BF 20 D outboards didn't come equipped with "alternators" as we generally know them. They have a single charge coil that produces ac volts that is then rectified through a full phase bridge rectifier/regulator assembly.

If your outboard has a manual choke your charge coil is rated at 6 amps.

Auto choke models (electric start) came equipped with 12 amp coils.

It is my understanding that the rated amps should be available for battery charging throughout the rpm range of the engine although, I haven't done any empirical testing of available amps at various speeds.

I don't see any other specific tests or information about the system in the shop manual.

Good luck.
 
BF 20 D outboards didn't come equipped with "alternators" as we generally know them. They have a single charge coil that produces ac volts that is then rectified through a full phase bridge rectifier/regulator assembly.

If your outboard has a manual choke your charge coil is rated at 6 amps.

Auto choke models (electric start) came equipped with 12 amp coils.

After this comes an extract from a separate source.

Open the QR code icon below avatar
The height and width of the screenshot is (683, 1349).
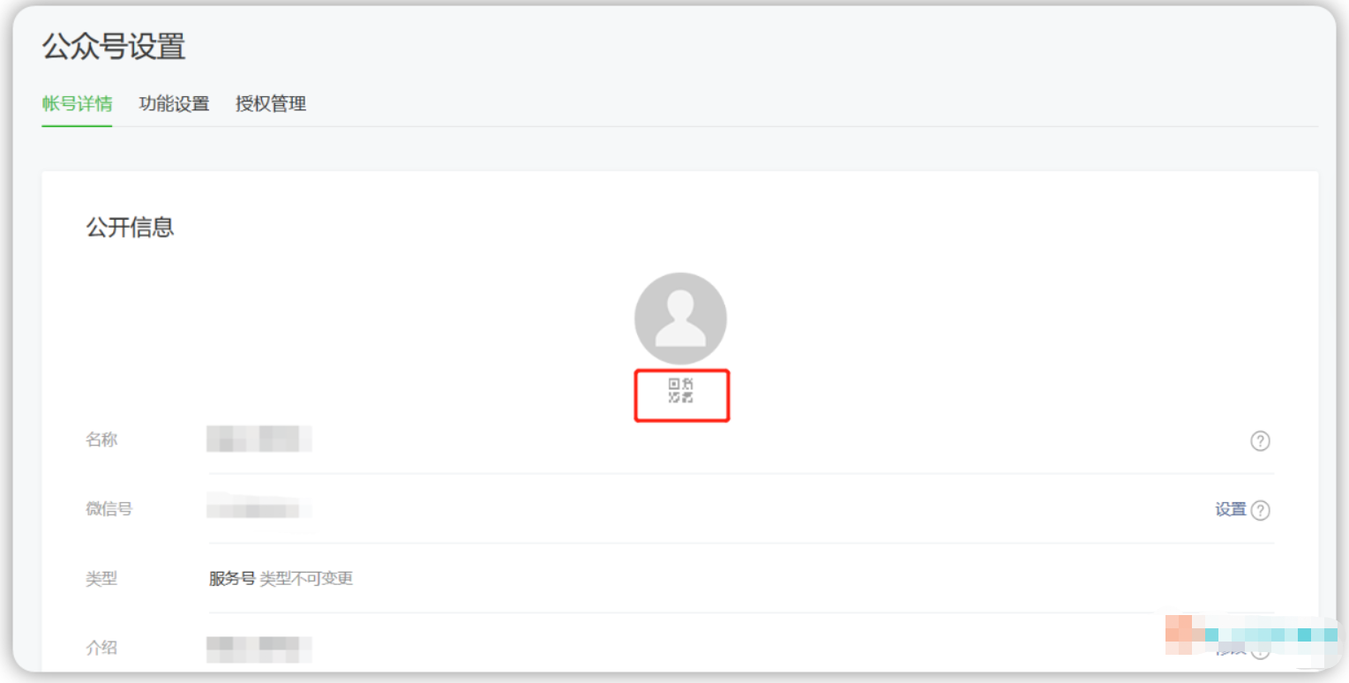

It is my understanding that the rated amps should be available for battery charging throughout the rpm range of the engine although, I haven't done any empirical testing of available amps at various speeds.

I don't see any other specific tests or information about the system in the shop manual.

Good luck.
I C thanks but here is the situation. I have a 26ft aluminum sedan with a 10 ft. Been. It has a 1996 5.7 mercruser and a brovo 3 . The kicker is a 2006 Honda 20 hp. The boat has a Garmen TR 1 Gold for. It the electronics is a Raymarine. C90 wide a 1159 hummingbird and a Raymarine A 70 and two Scotty riggers. If I don’t run the C90 everything works but the hummingbird s picture sucks. At 3000 rpm the Honda puts out 12.3 v is there a way to get it up to 13.5 output so that I don’t have to run the Mercedes at idle all day.? Thank s jgmo
 
That's a bunch of loads for the charging system. It was really only intended to replenish the battery if it's a 6amp and if it's a 20amp it should replenish the battery while powering the running lights.

At any rate, I'm not convinced it's even charging from what you're saying. A fully charged 12v storage battery theoretically has 12.6 volts potential at rest.

The charging voltage SHOULD be about 1.5 to 2 volts above battery voltage depending on the regulator set point.

To accurately assess the charging system you need to start with a fully charged battery that is in good condition and then measure the volts at the positive and negative terminals with no loads turned on.

This gives you a base point to work with. Then, as you add loads the voltage will drop. When the loads pull the volts down below 12.5 volts, the charging system is overloaded and the battery is being slowly discharged in order to run the loads.

Have you checked the 20 amp charge fuse?

If the fuse is good, then next I would test the system as I've described. If the charging doesn't rise to at least 13.6 volts I would clean all connections, starting at the battery cables and also at the starter motor solenoid if electric start.

Remember, grounds are just as important as positive in an electrical circuit and clean, shiny connections prevent voltage drops in the system. The marine environment is hard on electrical connections and they need to be cleaned more often than in most cars.

At 2300 rpm that little charge coil should be putting out over 50 volts ac before going through the rectifier. But that little system can only do so much.